* Dataset entries:
▬▬▬▬▬▬
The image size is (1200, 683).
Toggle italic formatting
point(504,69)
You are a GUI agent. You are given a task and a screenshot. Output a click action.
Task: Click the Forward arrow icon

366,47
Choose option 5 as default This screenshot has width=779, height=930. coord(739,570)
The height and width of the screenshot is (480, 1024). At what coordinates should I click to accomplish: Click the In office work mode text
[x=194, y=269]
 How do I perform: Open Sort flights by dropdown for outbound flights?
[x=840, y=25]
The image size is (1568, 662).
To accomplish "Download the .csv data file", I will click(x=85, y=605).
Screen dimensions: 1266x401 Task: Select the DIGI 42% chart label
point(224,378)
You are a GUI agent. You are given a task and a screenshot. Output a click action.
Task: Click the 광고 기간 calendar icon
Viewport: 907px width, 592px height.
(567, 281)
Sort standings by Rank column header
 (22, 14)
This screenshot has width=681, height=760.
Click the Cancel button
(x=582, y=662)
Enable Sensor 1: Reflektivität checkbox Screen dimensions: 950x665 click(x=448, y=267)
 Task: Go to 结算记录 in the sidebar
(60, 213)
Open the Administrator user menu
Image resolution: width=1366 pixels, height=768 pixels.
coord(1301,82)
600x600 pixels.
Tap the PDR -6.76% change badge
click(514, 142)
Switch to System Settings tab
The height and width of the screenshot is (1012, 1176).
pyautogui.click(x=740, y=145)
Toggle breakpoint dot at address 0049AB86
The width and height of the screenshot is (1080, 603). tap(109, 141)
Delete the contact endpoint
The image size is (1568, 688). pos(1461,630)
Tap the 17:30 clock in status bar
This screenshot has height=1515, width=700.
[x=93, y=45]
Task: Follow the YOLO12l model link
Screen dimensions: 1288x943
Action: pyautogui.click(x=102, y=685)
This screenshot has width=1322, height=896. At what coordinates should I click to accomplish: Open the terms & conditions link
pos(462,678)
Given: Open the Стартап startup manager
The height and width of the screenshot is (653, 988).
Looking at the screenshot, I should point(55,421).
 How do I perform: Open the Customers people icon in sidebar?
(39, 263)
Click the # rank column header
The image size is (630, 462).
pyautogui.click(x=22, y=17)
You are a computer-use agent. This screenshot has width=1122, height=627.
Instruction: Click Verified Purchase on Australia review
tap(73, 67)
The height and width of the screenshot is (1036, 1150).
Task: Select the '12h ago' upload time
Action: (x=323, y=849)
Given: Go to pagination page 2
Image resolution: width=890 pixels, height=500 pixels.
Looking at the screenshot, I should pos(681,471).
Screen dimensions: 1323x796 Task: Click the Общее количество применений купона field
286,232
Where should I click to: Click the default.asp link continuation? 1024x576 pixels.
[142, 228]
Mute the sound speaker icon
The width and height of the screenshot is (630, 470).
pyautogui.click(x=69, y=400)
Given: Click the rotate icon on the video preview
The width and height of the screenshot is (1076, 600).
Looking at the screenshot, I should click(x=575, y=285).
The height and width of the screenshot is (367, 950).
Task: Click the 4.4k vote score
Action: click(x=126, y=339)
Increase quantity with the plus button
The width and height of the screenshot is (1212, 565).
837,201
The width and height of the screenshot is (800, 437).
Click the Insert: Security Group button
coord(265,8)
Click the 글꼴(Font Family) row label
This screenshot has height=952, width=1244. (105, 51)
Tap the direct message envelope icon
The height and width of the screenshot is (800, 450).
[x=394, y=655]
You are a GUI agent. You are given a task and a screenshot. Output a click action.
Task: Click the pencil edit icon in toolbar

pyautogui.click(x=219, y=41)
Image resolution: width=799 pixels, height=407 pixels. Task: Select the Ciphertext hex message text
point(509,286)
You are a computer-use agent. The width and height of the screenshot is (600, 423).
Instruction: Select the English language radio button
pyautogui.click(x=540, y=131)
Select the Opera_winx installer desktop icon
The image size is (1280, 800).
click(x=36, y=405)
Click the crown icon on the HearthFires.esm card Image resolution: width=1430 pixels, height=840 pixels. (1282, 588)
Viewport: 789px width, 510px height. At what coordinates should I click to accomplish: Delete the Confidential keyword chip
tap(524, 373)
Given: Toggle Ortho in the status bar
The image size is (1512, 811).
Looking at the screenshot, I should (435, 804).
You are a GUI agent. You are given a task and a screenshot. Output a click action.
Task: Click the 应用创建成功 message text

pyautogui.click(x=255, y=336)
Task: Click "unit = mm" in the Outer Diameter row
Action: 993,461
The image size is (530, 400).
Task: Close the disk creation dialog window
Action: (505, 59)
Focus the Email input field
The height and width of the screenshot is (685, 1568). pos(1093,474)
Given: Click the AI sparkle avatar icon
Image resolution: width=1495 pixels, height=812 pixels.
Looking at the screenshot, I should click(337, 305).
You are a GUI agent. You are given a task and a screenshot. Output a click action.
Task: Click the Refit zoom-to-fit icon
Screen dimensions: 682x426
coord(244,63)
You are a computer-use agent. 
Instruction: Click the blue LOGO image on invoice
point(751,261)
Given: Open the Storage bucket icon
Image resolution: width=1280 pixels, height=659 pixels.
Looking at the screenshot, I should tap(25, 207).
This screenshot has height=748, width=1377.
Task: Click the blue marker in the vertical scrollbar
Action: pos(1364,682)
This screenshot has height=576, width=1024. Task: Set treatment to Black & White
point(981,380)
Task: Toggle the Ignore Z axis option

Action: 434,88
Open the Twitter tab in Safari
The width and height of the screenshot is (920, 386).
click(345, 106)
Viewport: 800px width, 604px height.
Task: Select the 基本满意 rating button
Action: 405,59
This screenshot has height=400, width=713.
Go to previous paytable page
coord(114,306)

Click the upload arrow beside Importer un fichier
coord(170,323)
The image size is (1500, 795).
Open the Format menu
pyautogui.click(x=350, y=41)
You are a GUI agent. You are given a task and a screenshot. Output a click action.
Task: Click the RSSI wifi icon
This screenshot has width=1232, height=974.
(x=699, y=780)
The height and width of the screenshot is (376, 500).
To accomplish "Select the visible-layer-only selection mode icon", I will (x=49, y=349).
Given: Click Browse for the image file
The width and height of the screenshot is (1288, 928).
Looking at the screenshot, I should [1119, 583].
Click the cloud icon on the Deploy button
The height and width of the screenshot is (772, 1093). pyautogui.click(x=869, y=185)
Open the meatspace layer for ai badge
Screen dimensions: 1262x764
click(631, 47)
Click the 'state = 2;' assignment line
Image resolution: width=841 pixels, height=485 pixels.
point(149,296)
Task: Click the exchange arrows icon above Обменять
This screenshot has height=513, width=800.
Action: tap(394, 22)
▬▬▬▬▬▬
* Requirement: Copy only the stretch running from the line containing "Task: Click the RSSI wifi icon" to the final line of the entries, both ends included, exactly as it stands.

* Written reply:
Task: Click the RSSI wifi icon
This screenshot has width=1232, height=974.
(x=699, y=780)
The height and width of the screenshot is (376, 500).
To accomplish "Select the visible-layer-only selection mode icon", I will (x=49, y=349).
Given: Click Browse for the image file
The width and height of the screenshot is (1288, 928).
Looking at the screenshot, I should [1119, 583].
Click the cloud icon on the Deploy button
The height and width of the screenshot is (772, 1093). pyautogui.click(x=869, y=185)
Open the meatspace layer for ai badge
Screen dimensions: 1262x764
click(631, 47)
Click the 'state = 2;' assignment line
Image resolution: width=841 pixels, height=485 pixels.
point(149,296)
Task: Click the exchange arrows icon above Обменять
This screenshot has height=513, width=800.
Action: tap(394, 22)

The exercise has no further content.